● **Assigned task**: Only one stretch of the data below is wanted: the lines from the one with "Instruction: Click the Echipa column header" through the one with "Open the Favorites menu", repeated exactly.

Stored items
________________________

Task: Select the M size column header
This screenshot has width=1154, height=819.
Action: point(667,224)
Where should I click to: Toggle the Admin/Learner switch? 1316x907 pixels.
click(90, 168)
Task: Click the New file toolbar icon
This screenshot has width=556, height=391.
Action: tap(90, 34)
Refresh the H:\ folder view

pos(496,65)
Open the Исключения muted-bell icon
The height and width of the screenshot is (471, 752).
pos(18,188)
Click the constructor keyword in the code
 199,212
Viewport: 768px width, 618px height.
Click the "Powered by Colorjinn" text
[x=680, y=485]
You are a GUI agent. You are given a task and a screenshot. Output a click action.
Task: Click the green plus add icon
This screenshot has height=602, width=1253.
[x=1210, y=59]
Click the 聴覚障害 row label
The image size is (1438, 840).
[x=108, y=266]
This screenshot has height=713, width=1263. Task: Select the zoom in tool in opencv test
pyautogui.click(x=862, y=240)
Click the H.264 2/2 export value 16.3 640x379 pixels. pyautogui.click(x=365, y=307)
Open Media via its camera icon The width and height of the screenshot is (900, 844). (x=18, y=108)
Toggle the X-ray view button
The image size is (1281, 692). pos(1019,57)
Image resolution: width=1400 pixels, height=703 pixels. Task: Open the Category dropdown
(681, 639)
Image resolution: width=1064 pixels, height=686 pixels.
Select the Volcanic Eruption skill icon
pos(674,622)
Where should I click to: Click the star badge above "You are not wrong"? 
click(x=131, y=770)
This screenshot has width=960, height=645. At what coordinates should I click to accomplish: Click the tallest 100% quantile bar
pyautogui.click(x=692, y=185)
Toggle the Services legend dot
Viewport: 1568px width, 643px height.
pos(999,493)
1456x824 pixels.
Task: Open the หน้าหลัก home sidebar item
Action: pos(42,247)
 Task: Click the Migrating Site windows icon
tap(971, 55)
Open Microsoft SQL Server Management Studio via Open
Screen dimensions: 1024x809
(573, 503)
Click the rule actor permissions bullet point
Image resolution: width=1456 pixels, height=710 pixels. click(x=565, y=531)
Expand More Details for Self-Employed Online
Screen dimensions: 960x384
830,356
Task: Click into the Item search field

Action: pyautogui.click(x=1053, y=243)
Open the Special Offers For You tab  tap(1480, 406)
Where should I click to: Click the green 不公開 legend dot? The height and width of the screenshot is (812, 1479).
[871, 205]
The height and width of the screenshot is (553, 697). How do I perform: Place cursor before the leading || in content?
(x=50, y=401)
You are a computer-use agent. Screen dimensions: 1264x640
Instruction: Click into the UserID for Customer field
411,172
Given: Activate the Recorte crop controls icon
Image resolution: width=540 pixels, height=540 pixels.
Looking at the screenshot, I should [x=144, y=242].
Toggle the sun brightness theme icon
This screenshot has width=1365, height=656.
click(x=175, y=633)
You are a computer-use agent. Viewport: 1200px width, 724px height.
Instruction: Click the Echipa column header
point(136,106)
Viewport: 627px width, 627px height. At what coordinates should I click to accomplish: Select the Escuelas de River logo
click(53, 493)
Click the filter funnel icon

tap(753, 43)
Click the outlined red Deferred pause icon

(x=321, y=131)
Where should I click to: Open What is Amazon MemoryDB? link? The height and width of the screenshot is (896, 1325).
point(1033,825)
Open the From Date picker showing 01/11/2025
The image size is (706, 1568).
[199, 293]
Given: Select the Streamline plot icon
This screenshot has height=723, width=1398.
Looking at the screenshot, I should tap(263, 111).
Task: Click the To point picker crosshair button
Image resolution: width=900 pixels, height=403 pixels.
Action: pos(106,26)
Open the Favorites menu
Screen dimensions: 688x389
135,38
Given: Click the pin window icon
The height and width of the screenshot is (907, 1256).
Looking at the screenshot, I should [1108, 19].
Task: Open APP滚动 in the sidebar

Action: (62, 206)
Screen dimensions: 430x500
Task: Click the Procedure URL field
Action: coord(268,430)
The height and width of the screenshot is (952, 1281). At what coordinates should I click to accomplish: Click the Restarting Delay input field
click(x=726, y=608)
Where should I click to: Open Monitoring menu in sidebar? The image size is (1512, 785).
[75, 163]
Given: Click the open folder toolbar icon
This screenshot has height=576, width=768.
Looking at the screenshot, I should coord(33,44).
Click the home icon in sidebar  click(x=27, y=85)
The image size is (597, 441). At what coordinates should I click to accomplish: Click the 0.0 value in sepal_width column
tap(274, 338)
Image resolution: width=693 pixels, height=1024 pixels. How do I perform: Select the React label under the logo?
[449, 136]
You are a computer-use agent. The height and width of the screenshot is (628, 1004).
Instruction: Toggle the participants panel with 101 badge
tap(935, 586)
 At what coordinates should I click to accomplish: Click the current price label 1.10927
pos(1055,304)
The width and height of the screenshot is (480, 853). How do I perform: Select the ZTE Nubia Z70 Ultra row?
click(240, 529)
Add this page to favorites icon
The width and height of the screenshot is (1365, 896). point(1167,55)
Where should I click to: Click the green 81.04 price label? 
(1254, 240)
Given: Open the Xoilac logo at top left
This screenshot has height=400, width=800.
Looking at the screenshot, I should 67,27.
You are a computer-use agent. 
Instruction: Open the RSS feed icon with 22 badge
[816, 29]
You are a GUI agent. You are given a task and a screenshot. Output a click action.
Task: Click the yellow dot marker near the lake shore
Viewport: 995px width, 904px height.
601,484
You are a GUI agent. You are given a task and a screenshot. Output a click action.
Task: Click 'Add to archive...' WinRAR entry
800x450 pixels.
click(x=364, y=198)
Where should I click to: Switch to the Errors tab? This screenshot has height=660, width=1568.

________________________

● **Result for this exercise**:
Instruction: Click the Echipa column header
point(136,106)
Viewport: 627px width, 627px height. At what coordinates should I click to accomplish: Select the Escuelas de River logo
click(53, 493)
Click the filter funnel icon

tap(753, 43)
Click the outlined red Deferred pause icon

(x=321, y=131)
Where should I click to: Open What is Amazon MemoryDB? link? The height and width of the screenshot is (896, 1325).
point(1033,825)
Open the From Date picker showing 01/11/2025
The image size is (706, 1568).
[199, 293]
Given: Select the Streamline plot icon
This screenshot has height=723, width=1398.
Looking at the screenshot, I should tap(263, 111).
Task: Click the To point picker crosshair button
Image resolution: width=900 pixels, height=403 pixels.
Action: pos(106,26)
Open the Favorites menu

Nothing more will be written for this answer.